Privacy Policy Onsio AS

Effective date: 8th of January 2025

1. Who we are

Onsio AS ("Onsio", "we", "us") provides software and B2B delivery services. This Privacy Policy explains how we collect and use personal data when you visit our website or contact us.

Company: Onsio AS

Organisation number: 934 860 691

Address: Elganeveien 1, 4373 Egersund

Email: privacy@onsio.com

2. What this policy covers

This policy applies to personal data we process through:

  • Our website
  • Our contact form and inbound inquiries
  • Direct contact via email, phone, and meetings related to inquiries

3. Personal data we collect

3.1 Data you provide

When you contact us, we may collect:

  • Name
  • Company/organisation
  • Role/title (if provided)
  • Email address
  • Phone number (if provided)
  • Message content and any information you choose to share
  • Any attachments you send us

3.2 Data collected automatically

When you use the website, technical data may be processed, such as:

  • IP address (typically in server logs)
  • Device and browser information
  • Date/time and pages viewed
  • Referrer information

4. Why we process personal data

We process personal data to:

  • Respond to inquiries and communicate with you
  • Assess whether a pilot, delivery, or meeting is relevant
  • Provide requested information about Onsio's services
  • Maintain basic website security and stability
  • Improve the website and understand usage patterns

5. Legal basis (GDPR)

We rely on one or more of the following legal bases under GDPR:

  • Legitimate interests: to respond to inquiries, operate and improve our website, and maintain security
  • Contract / steps prior to contract: to discuss and prepare potential pilots or deliveries
  • Consent: where we are required to ask for it (for example, certain cookies or marketing activities)
  • Legal obligation: where we must comply with applicable law

6. How long we keep your data

We keep personal data only as long as needed for the purpose it was collected. Typical retention:

  • Inquiries: up to 12–36 months after last contact, unless a longer period is needed for documentation or an ongoing relationship
  • Customer/project data: according to contract and applicable legal obligations
  • Technical logs: retained for a limited period for security and troubleshooting

7. Who we share data with

We may share personal data only when necessary, such as with:

  • IT and hosting providers that operate the website and email systems
  • Tools used for communication and documentation (for example, email, calendar, CRM)

We require service providers to protect personal data and only process it on our instructions when acting as processors.

8. International transfers

If any service providers process data outside the EU/EEA, we will ensure a lawful transfer mechanism is in place (for example, EU Standard Contractual Clauses) and apply appropriate safeguards.

9. Security

We use reasonable organisational and technical measures to protect personal data, including access controls and least-privilege practices. No method of transmission or storage is completely secure, but we work to protect data from unauthorised access and misuse.
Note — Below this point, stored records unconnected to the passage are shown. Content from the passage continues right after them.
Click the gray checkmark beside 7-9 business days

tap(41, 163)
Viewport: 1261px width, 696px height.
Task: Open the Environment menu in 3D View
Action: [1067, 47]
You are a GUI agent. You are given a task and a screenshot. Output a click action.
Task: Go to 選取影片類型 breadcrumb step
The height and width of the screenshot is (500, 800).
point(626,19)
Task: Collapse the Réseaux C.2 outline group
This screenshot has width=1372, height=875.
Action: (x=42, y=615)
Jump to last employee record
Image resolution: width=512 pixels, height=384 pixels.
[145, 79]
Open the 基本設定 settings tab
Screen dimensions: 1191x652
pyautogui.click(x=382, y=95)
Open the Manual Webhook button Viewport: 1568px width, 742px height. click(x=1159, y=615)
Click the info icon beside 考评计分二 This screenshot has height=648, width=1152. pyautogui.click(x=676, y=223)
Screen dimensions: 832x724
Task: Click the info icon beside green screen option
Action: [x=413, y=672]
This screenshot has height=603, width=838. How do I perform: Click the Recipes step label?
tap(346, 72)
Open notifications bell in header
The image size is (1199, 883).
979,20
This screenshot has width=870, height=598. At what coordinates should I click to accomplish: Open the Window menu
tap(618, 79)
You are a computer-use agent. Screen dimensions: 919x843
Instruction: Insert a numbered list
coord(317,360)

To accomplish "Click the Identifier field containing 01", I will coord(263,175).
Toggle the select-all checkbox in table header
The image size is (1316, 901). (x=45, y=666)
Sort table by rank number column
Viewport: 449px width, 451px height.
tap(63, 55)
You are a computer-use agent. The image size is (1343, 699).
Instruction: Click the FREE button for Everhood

10. Cookies and similar technologies

Our website may use cookies or similar technologies for basic functionality and to understand website usage. Where required, we will request your consent before using non-essential cookies. You can also control cookies through your browser settings.

11. Your rights

Depending on your situation, you may have the right to:

  • Request access to your personal data
  • Request correction of inaccurate data
  • Request deletion (where applicable)
  • Object to or restrict processing (where applicable)
  • Request data portability (where applicable)
  • Withdraw consent where processing is based on consent

To exercise your rights, contact us at privacy@onsio.com. We may request information to verify your identity.

12. Complaints

If you believe our processing violates data protection laws, you can contact us first. You also have the right to lodge a complaint with your local data protection authority. In Norway, this is Datatilsynet.

13. Changes to this policy

We may update this Privacy Policy from time to time. The latest version will be published on this page with an updated effective date.